§ Task data
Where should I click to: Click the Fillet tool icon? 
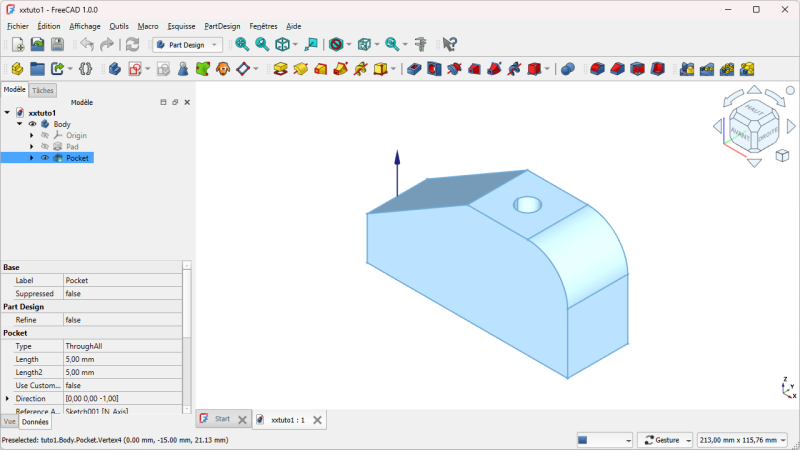(x=597, y=69)
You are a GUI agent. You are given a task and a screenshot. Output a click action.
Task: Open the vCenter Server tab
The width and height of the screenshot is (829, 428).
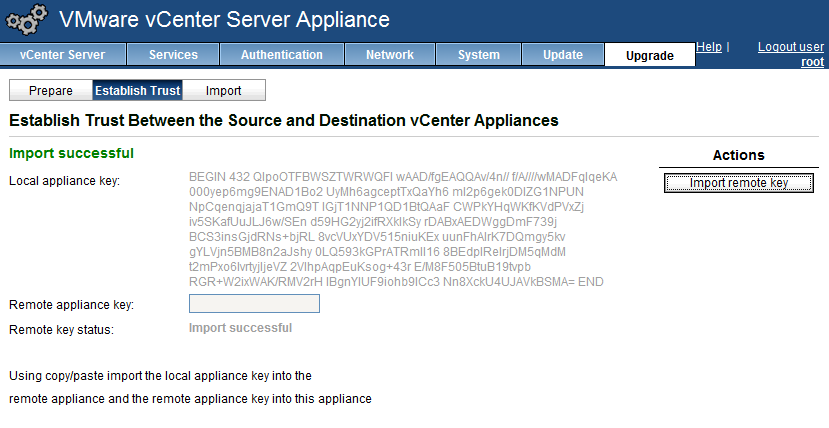point(61,55)
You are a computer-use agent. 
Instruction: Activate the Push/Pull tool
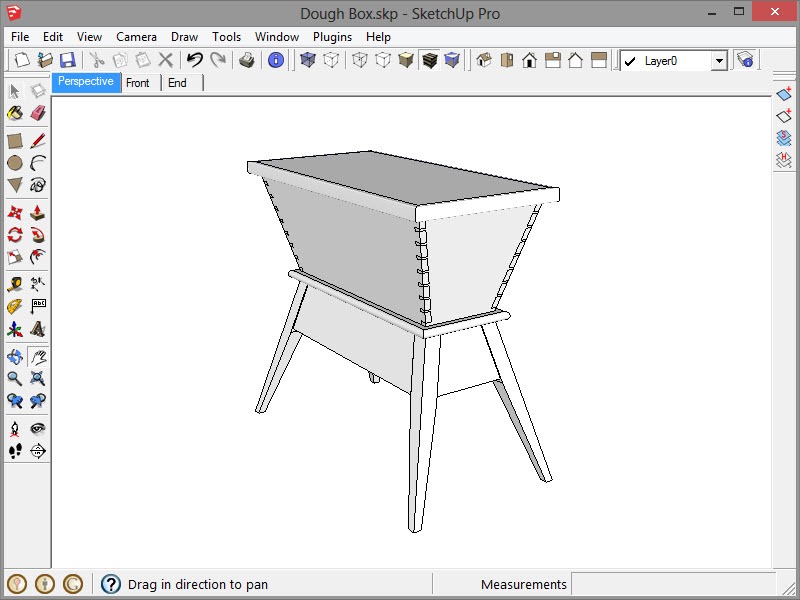38,212
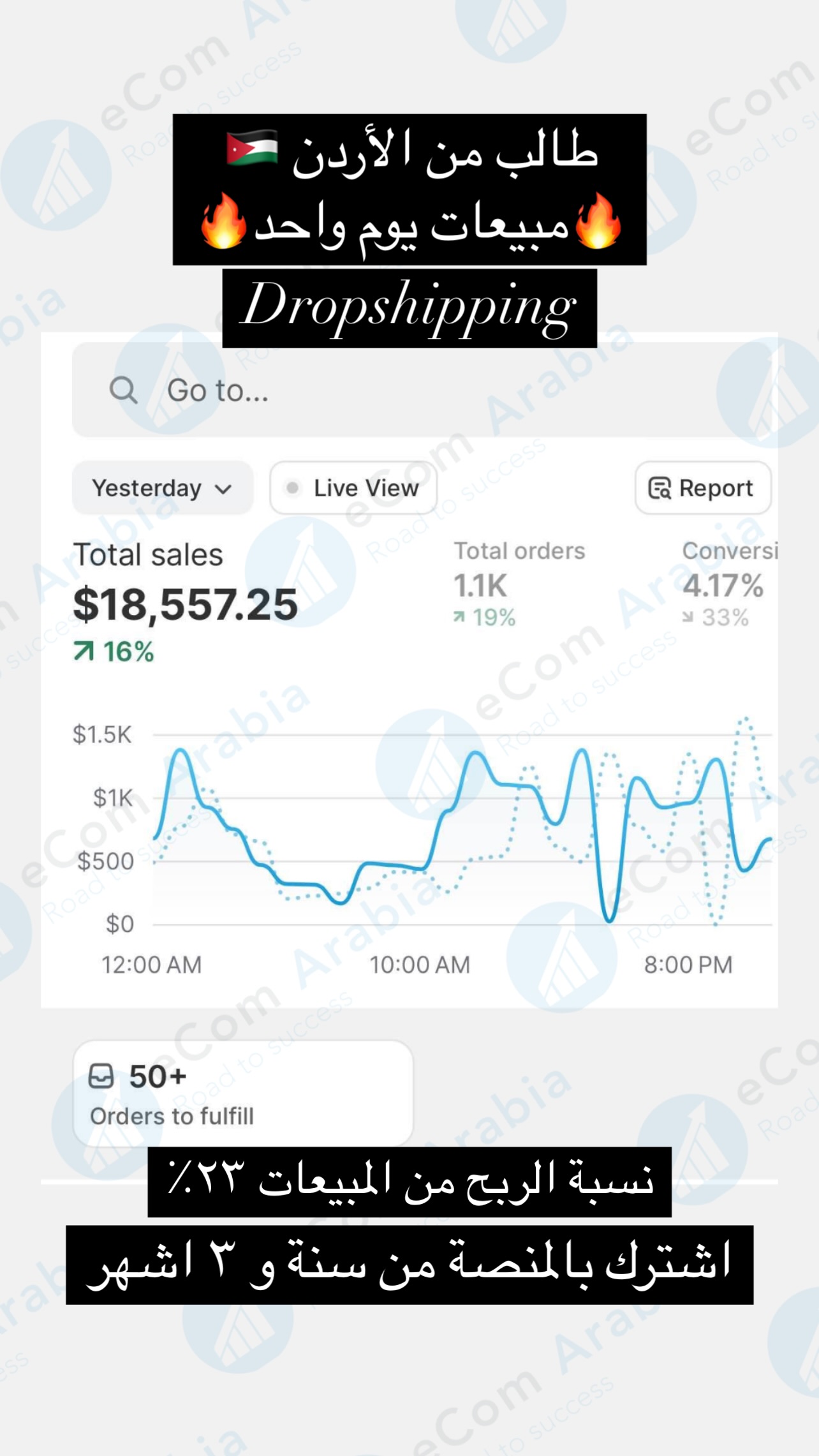Screen dimensions: 819x1456
Task: Open the Yesterday date range dropdown
Action: 162,488
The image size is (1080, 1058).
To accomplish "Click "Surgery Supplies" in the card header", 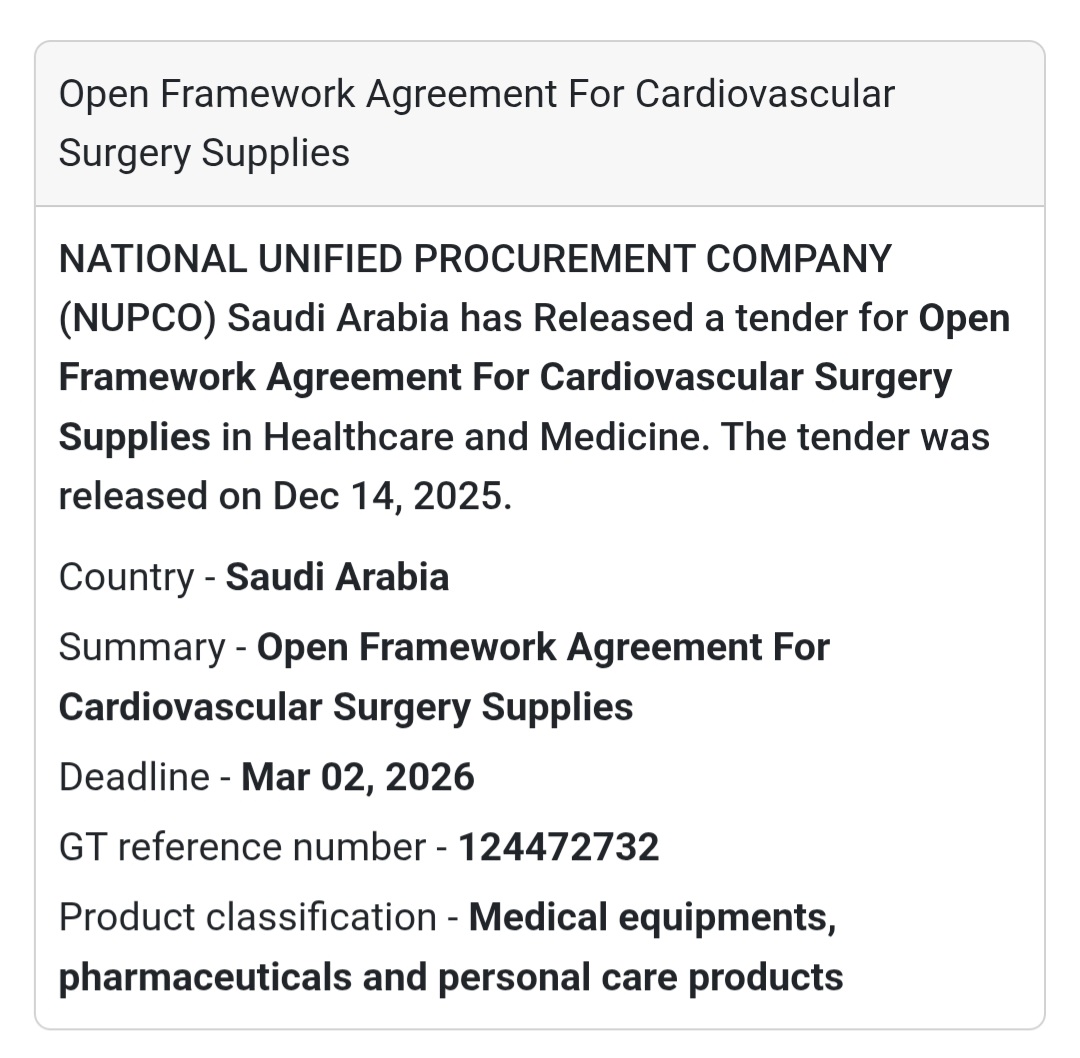I will point(204,154).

§ What the exercise asks
Scan the preceding records line by line, and state how many lines contain "agent". Nothing else belongs in the answer.

§ Task result
2